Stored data
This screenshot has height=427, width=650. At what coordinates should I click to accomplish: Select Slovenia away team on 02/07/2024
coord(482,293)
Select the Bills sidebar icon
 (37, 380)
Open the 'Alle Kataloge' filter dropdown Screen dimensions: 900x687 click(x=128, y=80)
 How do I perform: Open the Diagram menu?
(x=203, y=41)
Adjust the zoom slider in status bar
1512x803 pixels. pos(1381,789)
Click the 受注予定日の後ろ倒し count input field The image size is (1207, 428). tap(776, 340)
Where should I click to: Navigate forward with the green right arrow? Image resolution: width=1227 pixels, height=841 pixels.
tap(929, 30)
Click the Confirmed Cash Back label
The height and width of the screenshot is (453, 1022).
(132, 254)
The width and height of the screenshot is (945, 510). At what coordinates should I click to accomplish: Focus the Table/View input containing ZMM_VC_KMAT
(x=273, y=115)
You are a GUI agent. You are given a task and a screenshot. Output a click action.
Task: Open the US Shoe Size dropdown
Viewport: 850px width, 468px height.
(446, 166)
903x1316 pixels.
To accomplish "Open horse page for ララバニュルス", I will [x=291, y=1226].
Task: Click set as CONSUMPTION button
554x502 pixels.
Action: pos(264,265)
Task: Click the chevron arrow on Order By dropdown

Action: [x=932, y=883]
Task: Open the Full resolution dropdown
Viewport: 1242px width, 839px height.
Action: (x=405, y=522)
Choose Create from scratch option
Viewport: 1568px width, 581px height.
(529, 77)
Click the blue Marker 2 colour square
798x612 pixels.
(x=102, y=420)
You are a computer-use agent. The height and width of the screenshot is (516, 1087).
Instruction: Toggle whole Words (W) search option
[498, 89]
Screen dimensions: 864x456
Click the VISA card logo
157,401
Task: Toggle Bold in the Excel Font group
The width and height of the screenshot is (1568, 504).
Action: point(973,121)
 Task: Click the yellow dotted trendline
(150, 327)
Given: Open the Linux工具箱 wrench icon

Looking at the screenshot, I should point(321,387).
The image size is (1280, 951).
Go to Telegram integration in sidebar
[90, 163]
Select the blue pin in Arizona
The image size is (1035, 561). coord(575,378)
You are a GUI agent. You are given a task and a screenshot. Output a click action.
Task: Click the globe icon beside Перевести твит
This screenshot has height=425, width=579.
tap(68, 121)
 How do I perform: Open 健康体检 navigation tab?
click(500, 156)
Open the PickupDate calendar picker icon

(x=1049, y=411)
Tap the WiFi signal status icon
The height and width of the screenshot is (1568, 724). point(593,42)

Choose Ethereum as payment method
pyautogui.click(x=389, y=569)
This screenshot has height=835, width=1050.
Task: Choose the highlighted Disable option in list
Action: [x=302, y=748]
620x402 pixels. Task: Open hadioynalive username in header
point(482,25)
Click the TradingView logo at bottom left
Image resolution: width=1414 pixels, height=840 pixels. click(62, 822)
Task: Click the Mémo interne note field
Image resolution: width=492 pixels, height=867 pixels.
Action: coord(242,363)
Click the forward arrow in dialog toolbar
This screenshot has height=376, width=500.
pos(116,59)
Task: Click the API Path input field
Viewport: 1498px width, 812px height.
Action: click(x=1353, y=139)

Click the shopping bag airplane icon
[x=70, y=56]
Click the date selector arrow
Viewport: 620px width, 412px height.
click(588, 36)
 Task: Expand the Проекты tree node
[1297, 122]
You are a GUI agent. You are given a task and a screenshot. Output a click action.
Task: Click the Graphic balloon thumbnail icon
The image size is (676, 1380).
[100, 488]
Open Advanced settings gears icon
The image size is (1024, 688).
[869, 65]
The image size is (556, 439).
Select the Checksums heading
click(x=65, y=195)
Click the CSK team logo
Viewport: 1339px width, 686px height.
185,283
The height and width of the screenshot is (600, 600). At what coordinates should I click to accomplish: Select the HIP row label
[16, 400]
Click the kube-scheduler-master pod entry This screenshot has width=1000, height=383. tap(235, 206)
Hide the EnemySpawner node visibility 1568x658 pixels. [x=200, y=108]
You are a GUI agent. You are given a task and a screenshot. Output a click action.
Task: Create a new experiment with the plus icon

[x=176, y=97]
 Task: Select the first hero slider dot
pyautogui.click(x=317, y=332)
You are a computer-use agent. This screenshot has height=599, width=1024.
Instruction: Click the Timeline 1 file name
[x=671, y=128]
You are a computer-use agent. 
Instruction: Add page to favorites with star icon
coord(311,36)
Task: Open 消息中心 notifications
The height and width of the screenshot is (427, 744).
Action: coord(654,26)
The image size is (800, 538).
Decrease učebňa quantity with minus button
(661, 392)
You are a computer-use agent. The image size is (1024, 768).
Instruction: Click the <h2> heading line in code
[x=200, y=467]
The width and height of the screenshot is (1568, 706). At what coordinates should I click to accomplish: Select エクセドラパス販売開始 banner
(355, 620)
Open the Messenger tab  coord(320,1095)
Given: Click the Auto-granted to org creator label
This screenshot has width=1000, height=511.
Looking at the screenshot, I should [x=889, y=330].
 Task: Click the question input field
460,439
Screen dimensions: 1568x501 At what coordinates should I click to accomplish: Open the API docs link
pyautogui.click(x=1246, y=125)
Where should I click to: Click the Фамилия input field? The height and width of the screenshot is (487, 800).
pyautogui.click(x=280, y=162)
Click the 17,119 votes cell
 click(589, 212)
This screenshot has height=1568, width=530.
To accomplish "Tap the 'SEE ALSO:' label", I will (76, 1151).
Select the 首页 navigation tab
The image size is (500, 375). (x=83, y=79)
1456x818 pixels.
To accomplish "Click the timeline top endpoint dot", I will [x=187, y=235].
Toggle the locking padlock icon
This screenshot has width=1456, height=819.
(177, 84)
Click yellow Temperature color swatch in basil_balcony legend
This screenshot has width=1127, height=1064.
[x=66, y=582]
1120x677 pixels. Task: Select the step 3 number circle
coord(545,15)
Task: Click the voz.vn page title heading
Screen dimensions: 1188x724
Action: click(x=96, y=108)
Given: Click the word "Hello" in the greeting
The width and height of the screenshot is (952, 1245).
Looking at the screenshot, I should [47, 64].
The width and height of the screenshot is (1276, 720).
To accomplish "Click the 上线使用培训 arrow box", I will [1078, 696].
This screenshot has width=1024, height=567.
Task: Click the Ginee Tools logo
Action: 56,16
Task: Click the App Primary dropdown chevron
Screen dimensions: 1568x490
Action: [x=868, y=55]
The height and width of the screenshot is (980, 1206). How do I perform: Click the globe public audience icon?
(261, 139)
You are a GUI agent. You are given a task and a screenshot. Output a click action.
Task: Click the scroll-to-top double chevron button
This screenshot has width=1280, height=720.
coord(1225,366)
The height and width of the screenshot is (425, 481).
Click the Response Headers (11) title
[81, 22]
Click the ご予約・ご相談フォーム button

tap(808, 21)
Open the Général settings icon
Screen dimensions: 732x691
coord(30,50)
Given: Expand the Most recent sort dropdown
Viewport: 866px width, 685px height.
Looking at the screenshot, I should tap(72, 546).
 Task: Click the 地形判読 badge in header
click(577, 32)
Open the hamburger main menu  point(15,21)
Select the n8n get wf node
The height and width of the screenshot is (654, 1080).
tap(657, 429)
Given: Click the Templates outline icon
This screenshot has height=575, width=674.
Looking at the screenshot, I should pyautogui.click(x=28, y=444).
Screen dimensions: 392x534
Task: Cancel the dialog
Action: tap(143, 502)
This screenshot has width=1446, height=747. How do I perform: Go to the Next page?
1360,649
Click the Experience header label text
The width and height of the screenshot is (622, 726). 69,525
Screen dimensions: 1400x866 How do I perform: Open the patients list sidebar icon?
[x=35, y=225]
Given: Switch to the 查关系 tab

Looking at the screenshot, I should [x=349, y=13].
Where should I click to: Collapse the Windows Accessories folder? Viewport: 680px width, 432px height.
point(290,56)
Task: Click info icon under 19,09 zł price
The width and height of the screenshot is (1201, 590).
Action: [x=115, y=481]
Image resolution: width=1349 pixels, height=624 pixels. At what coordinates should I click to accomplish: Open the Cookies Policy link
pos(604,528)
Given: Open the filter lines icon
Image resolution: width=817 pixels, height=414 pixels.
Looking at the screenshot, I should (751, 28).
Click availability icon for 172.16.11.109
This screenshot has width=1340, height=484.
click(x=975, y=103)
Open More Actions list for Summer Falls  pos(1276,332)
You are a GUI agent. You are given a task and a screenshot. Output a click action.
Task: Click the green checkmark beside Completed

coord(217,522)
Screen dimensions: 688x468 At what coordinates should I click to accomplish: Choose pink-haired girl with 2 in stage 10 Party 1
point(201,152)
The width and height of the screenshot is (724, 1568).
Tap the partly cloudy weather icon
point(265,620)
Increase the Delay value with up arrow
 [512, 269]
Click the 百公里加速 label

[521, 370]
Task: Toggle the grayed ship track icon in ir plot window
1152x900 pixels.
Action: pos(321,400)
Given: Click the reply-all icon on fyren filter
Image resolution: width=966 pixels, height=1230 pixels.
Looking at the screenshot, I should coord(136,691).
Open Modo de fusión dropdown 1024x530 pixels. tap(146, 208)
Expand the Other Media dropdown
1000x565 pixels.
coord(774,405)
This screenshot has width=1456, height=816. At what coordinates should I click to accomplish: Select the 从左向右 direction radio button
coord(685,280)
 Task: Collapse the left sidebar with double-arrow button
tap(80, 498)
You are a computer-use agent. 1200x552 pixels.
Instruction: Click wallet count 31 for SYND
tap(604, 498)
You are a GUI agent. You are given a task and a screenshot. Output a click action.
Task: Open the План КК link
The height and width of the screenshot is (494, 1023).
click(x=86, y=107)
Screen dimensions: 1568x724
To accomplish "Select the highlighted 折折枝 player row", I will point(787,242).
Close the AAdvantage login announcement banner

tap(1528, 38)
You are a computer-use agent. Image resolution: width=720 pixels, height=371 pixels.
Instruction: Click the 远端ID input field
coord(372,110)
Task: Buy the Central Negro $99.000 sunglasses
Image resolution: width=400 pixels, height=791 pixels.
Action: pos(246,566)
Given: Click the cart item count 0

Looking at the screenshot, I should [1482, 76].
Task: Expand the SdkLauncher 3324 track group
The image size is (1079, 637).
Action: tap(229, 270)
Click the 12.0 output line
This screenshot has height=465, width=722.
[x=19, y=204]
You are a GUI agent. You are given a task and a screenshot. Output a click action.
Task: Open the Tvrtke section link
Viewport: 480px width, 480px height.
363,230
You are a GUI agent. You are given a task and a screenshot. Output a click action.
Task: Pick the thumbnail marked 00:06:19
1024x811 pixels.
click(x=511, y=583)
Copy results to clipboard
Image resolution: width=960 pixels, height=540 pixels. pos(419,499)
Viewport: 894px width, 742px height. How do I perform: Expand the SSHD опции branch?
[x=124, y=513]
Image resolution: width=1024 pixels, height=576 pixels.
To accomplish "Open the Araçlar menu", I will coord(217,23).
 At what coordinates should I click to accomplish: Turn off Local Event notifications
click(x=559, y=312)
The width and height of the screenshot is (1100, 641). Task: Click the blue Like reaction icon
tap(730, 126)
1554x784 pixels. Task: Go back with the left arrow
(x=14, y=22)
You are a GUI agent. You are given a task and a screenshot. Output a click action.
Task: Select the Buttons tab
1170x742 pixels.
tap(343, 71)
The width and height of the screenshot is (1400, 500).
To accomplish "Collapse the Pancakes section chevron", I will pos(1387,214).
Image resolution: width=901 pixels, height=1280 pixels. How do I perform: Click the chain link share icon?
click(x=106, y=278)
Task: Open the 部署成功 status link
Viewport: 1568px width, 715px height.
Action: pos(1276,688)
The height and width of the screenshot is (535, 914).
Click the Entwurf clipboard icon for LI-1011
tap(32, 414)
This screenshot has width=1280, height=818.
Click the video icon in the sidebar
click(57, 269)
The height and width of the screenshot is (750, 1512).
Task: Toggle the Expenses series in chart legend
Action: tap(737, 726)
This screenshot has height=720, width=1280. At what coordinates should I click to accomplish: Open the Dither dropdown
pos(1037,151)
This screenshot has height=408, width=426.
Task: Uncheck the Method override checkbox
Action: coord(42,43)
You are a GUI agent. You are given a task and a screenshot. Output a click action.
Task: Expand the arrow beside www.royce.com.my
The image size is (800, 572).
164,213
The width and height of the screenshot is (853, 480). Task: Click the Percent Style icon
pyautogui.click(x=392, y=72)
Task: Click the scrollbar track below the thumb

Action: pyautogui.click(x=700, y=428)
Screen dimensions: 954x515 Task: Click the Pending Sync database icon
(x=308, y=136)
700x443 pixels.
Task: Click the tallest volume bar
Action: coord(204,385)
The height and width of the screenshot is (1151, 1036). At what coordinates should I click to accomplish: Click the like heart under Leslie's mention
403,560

* WORK ITEM:
Lines from the entries that contain the word "thumbnail" are what the answer must hold.

* SOLUTION TO THIS PROBLEM:
Task: Click the Graphic balloon thumbnail icon
Task: Pick the thumbnail marked 00:06:19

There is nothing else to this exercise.